The House of Representatives should pass the bailout bill when it reconvenes Thursday, putting the economy above politics and partisan ideology. Its failure to approve a financial rescue package earlier this week cannot stand.
Members of Congress heard a great deal of voter outrage over the proposed $700 billion bailout. They faced criticism either way, and they have no reason to trust the dissembler who occupies the White House and no iron-clad guarantee this plan, without more work on the credit market, will end the financial crisis. But they should have passed it anyway.
The threat of criticism is irrelevant; anyone who can't make hard decisions doesn't belong in Congress. While President Bush may justifiably have lost the trust of most Americans, including those in Congress, nobody has denied the nature of this crisis or claimed he is exaggerating the potential consequences of doing nothing.
And as to whether the $700 billion bailout will work, we won't know until Congress tries. Because the alarm was sounded so late, it will not be possible to know if any plan will work, restoring liquidity to the lending markets and confidence to everyone. Congress can do no more than make its best effort, but it must do so now to have any hope of slowing the slide and stabilizing the markets.
As a reminder to Congress -- and especially to Rep. Randy Kuhl, R-Hammondsport, the only Western New Yorker to vote against the plan on Monday -- here is just some of what is at stake on Main Street as well as Wall Street:
*Retirements: Pension money flows from investments, whether it is through a private company's plan or to a public employee whose pension plan is managed by the New York state comptroller. And when the state plan doesn't draw enough income from investments, taxpayer money is levied from local governments and property taxes might go up.
Jobs: As the economy weakens and companies' ability to borrow money becomes more difficult, employers will have a harder time producing new jobs, or even holding on to current ones.
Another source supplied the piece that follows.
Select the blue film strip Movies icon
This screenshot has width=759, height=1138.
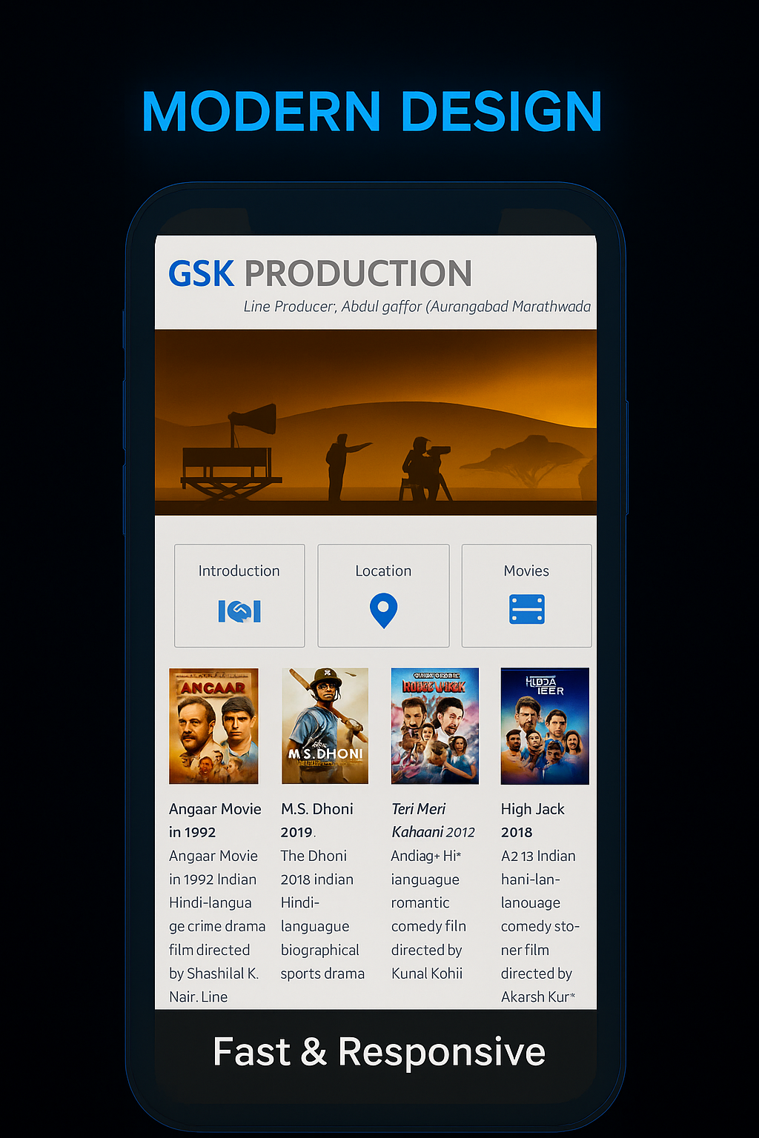527,609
*State finances: With 20 percent of state revenues produced by Wall Street, the state budget is starting to convulse. Gov. David A. Paterson already has pushed the Legislature to cut $1 billion out of the current year's budget and next year's. It may not be enough, even for this year, and a multibillion-dollar gap still awaits the new year.
*Property taxes: As the state contracts, school districts and local governments will be pressured to raise property taxes in the country's highest-taxed state. We can't afford it.
This is a crisis. It requires steady hands, not the hot heads that were on display Monday. The genius of our political system -- indeed, its lifeblood -- is the ability of serious people to compromise. Compromise is needed now. Congress needs to show that it is up to the job.